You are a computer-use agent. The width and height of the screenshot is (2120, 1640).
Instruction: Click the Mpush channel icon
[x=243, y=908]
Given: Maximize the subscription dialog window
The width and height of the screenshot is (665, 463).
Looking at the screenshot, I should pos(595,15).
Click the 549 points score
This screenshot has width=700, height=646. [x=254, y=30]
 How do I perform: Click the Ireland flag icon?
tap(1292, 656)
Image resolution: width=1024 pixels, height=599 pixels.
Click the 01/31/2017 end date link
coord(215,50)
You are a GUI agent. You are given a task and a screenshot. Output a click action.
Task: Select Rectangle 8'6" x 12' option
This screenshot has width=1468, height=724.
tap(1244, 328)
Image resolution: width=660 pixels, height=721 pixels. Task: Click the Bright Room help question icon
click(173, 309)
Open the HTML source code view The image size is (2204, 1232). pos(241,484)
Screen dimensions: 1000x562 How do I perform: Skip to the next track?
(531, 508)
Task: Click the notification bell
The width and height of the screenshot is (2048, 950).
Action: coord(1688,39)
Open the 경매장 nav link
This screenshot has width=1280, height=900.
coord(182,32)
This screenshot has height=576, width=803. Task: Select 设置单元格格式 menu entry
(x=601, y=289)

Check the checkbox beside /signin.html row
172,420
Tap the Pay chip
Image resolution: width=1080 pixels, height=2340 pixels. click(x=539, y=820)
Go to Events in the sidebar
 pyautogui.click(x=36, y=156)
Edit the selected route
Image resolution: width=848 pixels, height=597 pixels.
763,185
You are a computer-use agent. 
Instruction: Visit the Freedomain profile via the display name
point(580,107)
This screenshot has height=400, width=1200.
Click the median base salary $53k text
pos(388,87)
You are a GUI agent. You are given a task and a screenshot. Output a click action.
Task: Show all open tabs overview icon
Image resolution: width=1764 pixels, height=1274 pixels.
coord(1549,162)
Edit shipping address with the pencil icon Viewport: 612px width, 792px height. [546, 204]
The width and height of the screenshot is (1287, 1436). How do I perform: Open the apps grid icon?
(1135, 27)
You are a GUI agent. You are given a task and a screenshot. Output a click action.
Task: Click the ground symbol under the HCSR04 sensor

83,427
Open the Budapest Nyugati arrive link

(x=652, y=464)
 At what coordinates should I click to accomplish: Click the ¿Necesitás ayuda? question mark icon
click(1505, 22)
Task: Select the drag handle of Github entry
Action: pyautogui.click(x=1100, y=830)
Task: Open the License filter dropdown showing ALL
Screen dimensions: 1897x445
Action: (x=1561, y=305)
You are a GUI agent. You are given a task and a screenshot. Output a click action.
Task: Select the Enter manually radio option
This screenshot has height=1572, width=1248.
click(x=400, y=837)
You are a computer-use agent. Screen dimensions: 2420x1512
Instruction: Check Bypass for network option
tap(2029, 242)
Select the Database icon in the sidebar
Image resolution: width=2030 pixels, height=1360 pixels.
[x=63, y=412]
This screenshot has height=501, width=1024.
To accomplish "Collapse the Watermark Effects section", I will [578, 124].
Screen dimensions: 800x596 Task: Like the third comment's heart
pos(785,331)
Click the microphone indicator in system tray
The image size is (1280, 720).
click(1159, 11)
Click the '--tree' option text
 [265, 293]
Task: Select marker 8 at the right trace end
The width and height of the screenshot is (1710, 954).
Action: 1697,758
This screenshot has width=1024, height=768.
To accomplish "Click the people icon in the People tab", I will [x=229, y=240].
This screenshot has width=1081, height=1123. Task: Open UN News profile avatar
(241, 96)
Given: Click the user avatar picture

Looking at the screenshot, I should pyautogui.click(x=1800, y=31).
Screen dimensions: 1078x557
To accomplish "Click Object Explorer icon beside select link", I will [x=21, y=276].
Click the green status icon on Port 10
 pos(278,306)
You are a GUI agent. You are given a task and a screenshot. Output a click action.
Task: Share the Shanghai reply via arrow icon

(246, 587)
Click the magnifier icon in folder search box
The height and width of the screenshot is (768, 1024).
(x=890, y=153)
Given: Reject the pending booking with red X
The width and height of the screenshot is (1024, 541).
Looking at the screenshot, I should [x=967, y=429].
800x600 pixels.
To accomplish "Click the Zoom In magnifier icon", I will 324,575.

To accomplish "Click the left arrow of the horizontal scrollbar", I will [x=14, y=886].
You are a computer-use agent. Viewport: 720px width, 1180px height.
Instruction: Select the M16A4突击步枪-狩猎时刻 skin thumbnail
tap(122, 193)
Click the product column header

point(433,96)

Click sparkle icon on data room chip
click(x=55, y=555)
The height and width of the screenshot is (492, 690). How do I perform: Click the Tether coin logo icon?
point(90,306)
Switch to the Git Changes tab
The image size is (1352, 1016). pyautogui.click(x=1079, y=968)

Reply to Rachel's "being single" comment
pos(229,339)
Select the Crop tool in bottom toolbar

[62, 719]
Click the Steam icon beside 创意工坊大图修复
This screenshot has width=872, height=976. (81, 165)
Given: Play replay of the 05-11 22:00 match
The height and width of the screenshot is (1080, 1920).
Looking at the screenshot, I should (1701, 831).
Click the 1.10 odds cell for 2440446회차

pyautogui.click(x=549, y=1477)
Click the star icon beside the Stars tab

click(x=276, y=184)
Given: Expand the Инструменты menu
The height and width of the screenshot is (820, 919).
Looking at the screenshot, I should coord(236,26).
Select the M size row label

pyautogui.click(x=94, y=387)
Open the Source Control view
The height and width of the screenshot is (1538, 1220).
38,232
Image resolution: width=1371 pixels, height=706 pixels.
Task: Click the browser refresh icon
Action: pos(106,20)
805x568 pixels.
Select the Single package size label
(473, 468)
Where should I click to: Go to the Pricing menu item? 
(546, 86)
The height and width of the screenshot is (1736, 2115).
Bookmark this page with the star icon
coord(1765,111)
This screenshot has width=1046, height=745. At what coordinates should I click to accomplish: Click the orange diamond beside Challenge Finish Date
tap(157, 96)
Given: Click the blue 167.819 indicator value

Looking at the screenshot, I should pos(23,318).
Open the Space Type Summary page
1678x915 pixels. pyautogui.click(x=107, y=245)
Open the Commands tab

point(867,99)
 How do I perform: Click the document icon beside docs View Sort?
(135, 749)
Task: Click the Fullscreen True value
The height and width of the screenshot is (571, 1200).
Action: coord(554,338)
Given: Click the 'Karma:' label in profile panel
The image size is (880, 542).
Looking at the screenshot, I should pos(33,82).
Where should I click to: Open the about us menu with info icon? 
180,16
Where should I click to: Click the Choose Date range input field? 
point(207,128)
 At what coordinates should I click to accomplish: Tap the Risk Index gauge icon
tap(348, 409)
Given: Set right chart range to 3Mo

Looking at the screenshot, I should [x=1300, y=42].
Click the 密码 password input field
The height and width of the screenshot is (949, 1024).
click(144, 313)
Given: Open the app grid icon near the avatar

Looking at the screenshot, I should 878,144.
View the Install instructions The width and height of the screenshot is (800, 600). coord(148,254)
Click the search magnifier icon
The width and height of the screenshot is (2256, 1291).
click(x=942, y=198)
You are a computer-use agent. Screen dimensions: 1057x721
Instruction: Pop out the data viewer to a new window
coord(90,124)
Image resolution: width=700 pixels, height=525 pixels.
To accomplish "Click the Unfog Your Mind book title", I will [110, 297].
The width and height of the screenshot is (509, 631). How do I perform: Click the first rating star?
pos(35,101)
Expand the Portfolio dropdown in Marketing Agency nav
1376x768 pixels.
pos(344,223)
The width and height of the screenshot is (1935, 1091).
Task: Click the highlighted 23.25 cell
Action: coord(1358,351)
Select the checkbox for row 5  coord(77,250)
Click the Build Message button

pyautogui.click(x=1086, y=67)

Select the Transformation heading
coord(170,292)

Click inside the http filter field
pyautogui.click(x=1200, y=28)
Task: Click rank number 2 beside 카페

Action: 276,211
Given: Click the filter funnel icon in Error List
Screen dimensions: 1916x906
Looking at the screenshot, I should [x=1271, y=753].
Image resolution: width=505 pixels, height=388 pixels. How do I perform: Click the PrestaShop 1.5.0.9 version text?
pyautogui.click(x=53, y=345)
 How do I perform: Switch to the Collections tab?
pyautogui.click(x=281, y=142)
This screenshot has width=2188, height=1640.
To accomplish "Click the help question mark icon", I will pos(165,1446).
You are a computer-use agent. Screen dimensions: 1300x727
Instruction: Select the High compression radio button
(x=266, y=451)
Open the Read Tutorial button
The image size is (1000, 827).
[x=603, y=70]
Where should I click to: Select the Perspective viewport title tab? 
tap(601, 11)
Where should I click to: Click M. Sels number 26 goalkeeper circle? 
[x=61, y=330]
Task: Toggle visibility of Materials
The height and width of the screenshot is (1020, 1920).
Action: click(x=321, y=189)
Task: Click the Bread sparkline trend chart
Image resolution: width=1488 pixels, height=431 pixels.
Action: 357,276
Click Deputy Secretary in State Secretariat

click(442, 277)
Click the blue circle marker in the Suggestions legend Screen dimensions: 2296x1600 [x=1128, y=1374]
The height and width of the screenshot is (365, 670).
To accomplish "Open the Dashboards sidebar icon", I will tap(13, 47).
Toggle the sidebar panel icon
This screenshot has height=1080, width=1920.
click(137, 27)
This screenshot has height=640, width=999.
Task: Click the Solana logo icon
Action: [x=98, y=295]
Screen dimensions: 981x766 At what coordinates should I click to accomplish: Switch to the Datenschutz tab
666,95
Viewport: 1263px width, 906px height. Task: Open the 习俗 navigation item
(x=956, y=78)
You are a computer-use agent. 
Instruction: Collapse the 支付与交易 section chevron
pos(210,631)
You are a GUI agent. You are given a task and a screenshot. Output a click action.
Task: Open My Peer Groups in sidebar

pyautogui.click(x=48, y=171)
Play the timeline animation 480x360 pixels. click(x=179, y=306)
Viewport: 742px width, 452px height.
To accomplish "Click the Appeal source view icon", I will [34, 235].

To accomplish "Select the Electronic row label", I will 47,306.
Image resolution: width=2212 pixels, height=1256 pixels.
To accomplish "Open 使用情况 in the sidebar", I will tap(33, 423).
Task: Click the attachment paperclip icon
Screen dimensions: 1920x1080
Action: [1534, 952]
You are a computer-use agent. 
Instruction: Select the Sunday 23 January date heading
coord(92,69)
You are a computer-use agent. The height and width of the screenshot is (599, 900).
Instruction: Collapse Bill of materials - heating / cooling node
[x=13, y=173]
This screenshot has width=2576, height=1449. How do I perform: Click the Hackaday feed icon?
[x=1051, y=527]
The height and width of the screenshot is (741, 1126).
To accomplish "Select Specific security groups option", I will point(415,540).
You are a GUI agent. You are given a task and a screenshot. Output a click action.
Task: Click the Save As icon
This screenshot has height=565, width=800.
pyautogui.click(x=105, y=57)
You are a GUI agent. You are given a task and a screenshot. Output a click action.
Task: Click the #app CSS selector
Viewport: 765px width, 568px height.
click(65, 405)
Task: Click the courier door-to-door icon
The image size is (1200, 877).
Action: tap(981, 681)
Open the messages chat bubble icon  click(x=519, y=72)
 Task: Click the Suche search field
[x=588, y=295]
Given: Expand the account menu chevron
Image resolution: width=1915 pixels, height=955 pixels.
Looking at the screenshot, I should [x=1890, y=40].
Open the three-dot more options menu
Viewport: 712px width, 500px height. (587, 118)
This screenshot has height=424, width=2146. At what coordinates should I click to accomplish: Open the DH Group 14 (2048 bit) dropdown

* _What needs to be done_:
Starting at the line containing "You are a computer-use agent. Screen dimensions: 2420x1512" and ending with the line containing "[x=63, y=412]", repeat those lines with "network" switched to "local" and everything else left as it is.

* _Final result_:
You are a computer-use agent. Screen dimensions: 2420x1512
Instruction: Check Bypass for local option
tap(2029, 242)
Select the Database icon in the sidebar
Image resolution: width=2030 pixels, height=1360 pixels.
[x=63, y=412]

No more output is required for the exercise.